Food Industry Leadership Center Kicks Off Careers
The food industry remains a bright spot in the economy, at least for PSU graduates.
Recipients of PSU's Food Industry Leadership Center's (FILC) Food Management Certificate have 100% rate of placement in their field upon graduation.
Started in 1994 by a group of food industry leaders who provided seed money to endow the center, PSU's Food Industry Leadership Center (FILC) is a unique resource for cultivating the next generation of food industry leaders. In addition to providing executive education programs for managers currently working in the industry, the FILC offers a Food Management Certificate that complements a PSU undergraduate or masters degree in Business Administration and provides specialized education, connections and experience to students aspiring to work in the food industry. Eighty students are currently enrolled in the Food Management Certificate program, and the FILC supports them with approximately $60,000 annually in scholarships.
"I was always a top student in classes, but the key advantage the FILC gave me was allowing me to go to conferences and network with people in the industry," explained SBA and FILC graduate Bradley Kimbell '08. "That's where job offers come from. You can study all day, but you have to get in front of people – not only people in the industry, but people who make hiring decisions in their companies." After receiving several job offers, Bradley took an opportunity with Nestle in Dallas, Texas, where he works now in a management training program for one of the world's largest food companies.
The Food Management Certificate owes its success to the meaningful connections it forges between students and industry companies and colleagues. The certificate requires an internship, and the FILC connects students to opportunities with industry giants such as Albertsons, Kroger/Fred Meyer, Safeway, Wal-Mart, Target, Costco, and suppliers Nestle, Pepsi/Frito Lay, Daymon Worldwide and Hershey's. The FILC encourages students to participate in regional and national industry events and provides financial support for these endeavors. Thanks to industry support, students can apply for fully-funded participation in trade shows throughout the U.S. with the Food Marketing Institute, National Grocers Association, Expo West, and local events with Inspirators and NW Grocers Association.
"Don't let school get in way of your education," FILC Executive Director and SBA Juan Young Professor of Marketing and Food Management Tom Gillpatrick tells students. "Classroom learning is important, but it's critical for students to get out into the industry and meet executives.

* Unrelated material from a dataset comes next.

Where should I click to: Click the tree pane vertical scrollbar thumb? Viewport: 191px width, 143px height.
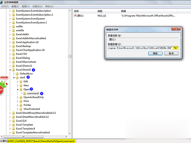pyautogui.click(x=70, y=56)
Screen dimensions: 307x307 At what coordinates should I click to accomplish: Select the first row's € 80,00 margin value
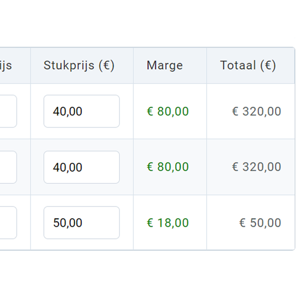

The FILC works with our industry partners to send students to regional and national trade events to help them understand the industry and to network."
One of the ways the FILC maintains its exceptional connection to industry is through its annual conference that brings firms from across the industry's value chain together for education, networking, and an awards dinner. This fall, the FILC will assemble industry leaders, academics and students for its 14th annual 2008 Executive Forum on October 21 and 22, which will focus on leadership and sustainability in the food industry. Last year's Executive Forum brought together 450 attendees and raised approximately $100,000 for FILC operating expenses and student support. The 2008 Executive Forum's keynote speaker will be Michael Sansolo, nationally renowned industry consultant. The event kicks off with the Women's Leadership Forum, a joint partnership of the FILC and the Network of Executive Women.